Event Schedule
No schedule available for The First Ever SABC TV Broadcast in SA.
In 1971, the SABC was finally allowed to introduce a television service.
With the speed technology develops nowadays, it is hard to believe that television in South Africa was introduced just a little more than 40 years ago.
Television in South Africa was introduced in 1976. Despite being the most economically advanced country in Africa, South Africa was relatively late in introducing television broadcasting to its population.
Even though the state-controlled South African Broadcasting Corporation (SABC) had a virtual monopoly on radio broadcasting, it also saw the new medium as a threat to Afrikaans and the Afrikaner volk, giving undue prominence to English, and creating unfair competition for the Afrikaans press.
Prime Minister Hendrik Verwoerd compared television with atomic bombs and poison gas, claiming that “they are modern things, but that does not mean they are desirable. The government has to watch for any dangers to the people, both spiritual and physical.”
Dr. Albert Hertzog, Minister for Posts and Telegraphs at the time, said that TV would come to South Africa “over his dead body,” denouncing it as “a miniature bioscope (cinema) over which parents would have no control.” He also argued that “South Africa would have to import films showing race mixing; and advertising would make (non-white) Africans dissatisfied with their lot.” The new medium was then regarded as the “devil’s own box, for disseminating communism and immorality.”
However, many white South Africans, including some Afrikaners, did not share Hertzog’s “reactionary” views and regarded the hostility towards what he called “the little black box” as irrational. When Neil Armstrong became the first man to set foot on the Moon in 1969, South Africa was one of the few countries unable to watch the event live, prompting one newspaper to remark, “The moon film has proved to be the last straw… The situation is becoming a source of embarrassment for the country.” In response to public demand, the government arranged limited viewings of the landing, in which people were able to watch recorded footage for 15 minutes.
The opposition United Party pointed out that even less economically advanced countries in Africa had already introduced television, while South Africa’s self-governing British colonial neighbour Southern Rhodesia had introduced it by 1961.
In the absence of television in South Africa, a radio version of the British television series ‘the Avengers’was produced by Sonovision for SABC’s commercial network, Springbok Radio in 1972. While it only ran for eighteen months, the radio series proved highly popular.
Slow introduction
In 1971, the SABC was finally allowed to introduce a television service. Initially, the proposal was for two television channels, one in English and Afrikaans, aimed at white audiences, and another, known as TV Bantu, aimed at black viewers, but when television was finally introduced, there was only one channel. Experimental broadcasts in the main cities began on 5 May 1975, before nationwide service commenced on 5 January 1976.

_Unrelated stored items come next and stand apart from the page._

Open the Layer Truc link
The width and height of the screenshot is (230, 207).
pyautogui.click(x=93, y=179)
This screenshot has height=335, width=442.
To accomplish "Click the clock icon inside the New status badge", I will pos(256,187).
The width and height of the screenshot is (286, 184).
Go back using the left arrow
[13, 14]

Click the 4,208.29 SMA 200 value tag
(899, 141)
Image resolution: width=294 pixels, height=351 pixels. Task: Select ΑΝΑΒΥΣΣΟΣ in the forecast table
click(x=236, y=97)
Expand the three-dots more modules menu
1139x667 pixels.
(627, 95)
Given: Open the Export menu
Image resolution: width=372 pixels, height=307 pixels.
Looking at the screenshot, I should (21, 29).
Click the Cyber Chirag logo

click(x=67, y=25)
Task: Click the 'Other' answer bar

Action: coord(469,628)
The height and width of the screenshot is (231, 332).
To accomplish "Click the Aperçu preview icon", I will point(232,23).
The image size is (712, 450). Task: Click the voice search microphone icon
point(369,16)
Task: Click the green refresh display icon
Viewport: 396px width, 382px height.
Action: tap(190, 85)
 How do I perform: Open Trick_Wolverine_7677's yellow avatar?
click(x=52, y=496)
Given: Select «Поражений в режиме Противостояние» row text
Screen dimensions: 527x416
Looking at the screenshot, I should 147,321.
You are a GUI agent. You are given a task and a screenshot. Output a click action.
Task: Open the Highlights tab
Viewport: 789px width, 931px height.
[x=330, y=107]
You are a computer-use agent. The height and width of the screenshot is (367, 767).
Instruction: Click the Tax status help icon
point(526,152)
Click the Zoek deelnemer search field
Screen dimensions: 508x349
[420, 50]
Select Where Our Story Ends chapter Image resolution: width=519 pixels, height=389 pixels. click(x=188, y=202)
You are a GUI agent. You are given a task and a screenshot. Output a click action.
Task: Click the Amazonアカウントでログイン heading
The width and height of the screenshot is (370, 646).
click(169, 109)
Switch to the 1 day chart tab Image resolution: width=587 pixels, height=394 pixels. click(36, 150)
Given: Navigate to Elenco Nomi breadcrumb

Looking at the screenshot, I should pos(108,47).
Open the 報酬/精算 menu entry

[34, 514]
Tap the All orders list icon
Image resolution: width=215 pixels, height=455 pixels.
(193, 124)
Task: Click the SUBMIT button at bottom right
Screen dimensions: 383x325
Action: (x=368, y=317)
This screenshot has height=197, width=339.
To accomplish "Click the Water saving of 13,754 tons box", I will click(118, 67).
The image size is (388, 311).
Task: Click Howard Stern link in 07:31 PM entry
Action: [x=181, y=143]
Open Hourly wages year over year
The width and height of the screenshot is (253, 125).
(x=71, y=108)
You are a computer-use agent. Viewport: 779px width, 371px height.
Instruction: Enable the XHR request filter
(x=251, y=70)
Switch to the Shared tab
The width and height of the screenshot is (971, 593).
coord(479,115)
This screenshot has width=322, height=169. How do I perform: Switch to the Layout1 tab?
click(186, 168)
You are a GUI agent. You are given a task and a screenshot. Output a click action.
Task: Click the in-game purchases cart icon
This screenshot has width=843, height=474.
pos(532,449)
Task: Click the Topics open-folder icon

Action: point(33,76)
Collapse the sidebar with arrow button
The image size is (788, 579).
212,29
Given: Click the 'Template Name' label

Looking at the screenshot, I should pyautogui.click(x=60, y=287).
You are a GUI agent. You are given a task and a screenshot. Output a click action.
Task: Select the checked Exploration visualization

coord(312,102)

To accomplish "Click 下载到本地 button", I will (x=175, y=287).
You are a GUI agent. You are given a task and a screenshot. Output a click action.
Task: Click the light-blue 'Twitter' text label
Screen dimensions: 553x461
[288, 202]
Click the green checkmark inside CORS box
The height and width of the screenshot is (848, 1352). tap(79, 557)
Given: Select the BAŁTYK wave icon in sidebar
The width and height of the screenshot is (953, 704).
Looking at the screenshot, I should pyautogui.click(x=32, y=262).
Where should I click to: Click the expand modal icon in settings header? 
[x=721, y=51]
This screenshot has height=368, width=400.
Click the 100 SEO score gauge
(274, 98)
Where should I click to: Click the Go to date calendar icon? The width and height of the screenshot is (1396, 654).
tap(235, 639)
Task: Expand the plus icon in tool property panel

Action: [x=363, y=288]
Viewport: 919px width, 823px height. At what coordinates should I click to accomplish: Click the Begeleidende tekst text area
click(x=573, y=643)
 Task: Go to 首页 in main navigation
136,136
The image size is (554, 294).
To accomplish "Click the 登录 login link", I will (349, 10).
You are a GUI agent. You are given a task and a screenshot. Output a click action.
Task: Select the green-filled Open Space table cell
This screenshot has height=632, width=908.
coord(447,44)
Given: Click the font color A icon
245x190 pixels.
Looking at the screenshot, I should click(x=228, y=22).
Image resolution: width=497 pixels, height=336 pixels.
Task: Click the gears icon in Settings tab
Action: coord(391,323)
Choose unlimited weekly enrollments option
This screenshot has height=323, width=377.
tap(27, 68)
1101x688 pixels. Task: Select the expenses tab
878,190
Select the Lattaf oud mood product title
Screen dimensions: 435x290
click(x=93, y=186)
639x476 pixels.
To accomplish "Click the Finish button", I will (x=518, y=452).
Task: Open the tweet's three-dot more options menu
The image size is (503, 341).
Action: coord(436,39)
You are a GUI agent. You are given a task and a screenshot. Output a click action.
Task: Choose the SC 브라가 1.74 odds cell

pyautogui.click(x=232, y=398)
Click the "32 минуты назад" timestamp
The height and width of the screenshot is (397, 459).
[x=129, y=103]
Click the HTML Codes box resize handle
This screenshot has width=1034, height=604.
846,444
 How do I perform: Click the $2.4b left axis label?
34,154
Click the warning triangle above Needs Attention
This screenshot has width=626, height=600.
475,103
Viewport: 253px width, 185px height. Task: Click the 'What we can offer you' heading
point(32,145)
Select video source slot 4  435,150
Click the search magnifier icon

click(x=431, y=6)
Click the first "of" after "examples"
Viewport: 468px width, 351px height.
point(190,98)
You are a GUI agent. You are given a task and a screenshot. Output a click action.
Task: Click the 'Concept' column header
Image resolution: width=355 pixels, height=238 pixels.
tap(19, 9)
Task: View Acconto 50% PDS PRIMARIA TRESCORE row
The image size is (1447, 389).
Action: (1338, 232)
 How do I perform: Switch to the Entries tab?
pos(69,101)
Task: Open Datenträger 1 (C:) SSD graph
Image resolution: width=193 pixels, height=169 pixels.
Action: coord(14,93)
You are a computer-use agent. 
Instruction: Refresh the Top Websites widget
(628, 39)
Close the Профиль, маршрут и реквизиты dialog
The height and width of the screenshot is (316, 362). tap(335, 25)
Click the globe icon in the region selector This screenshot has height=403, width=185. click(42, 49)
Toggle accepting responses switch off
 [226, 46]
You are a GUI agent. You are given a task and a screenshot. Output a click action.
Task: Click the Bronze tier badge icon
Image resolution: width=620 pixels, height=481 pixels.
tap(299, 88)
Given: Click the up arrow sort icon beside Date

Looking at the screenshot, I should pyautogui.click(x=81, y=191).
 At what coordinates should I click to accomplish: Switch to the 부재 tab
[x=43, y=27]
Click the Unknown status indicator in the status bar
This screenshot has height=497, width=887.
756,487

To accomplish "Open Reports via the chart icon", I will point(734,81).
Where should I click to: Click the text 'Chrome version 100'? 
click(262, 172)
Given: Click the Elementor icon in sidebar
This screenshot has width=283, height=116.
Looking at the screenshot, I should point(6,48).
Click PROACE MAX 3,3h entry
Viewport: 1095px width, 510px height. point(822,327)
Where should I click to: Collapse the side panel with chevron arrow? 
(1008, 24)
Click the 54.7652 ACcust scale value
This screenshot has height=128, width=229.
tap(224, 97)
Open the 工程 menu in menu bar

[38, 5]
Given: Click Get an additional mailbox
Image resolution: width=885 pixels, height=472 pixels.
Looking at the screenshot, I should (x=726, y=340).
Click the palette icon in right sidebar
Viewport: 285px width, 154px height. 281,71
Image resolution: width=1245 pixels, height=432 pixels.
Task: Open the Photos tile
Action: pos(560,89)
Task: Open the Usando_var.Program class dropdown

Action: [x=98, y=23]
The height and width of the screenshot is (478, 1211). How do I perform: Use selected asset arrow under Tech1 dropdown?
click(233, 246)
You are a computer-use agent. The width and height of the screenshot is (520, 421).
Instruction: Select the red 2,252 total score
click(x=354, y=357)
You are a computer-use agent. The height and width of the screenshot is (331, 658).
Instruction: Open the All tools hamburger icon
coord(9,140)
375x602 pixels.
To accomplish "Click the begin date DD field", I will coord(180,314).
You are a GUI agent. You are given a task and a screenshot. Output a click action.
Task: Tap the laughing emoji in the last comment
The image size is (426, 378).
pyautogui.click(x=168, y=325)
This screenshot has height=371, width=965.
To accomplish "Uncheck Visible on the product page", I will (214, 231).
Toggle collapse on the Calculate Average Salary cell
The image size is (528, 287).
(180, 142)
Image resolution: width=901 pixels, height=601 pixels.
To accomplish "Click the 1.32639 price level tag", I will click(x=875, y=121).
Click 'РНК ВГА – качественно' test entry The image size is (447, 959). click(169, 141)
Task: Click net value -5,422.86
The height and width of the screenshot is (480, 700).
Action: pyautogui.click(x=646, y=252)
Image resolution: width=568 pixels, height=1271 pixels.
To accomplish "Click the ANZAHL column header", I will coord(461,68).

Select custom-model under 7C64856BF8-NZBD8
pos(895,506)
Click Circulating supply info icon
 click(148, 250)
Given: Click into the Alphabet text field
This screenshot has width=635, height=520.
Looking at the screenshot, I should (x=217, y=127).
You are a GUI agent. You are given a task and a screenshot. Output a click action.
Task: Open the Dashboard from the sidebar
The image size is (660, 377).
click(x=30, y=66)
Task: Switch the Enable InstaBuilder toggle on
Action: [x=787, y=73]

In common with most of Western Europe, South Africa used the PAL system for colour television, being only the second terrestrial television service in Africa to launch with a colour-only service. The Government, advised by SABC technicians, took the view that colour television would have to be available so as to avoid a costly migration from black-and-white broadcasting technology.
Initially, the TV service was funded entirely through a licence fee as in the UK, but advertising began in 1978.
In 1981, a second channel was introduced, broadcasting in African languages such as Zulu, Xhosa, Sotho and Tswana. The main channel, then called TV1, was divided evenly between English and Afrikaans. Subtitling on TV was almost non-existent, the assumption being that people had no desire to watch programmes in languages they did not speak.
In 1986, the SABC’s monopoly was challenged by the launch of a subscription-based service known as M-Net, backed by a consortium of newspaper publishers. However, as part of its licensing restrictions, it could not broadcast news programmes, which were still the preserve of the SABC, although M-Net started broadcasting a current affairs programme Carte Blanche in 1988. As the state-controlled broadcaster, the SABC was accused of bias towards the apartheid regime, giving only limited coverage to opposition politicians.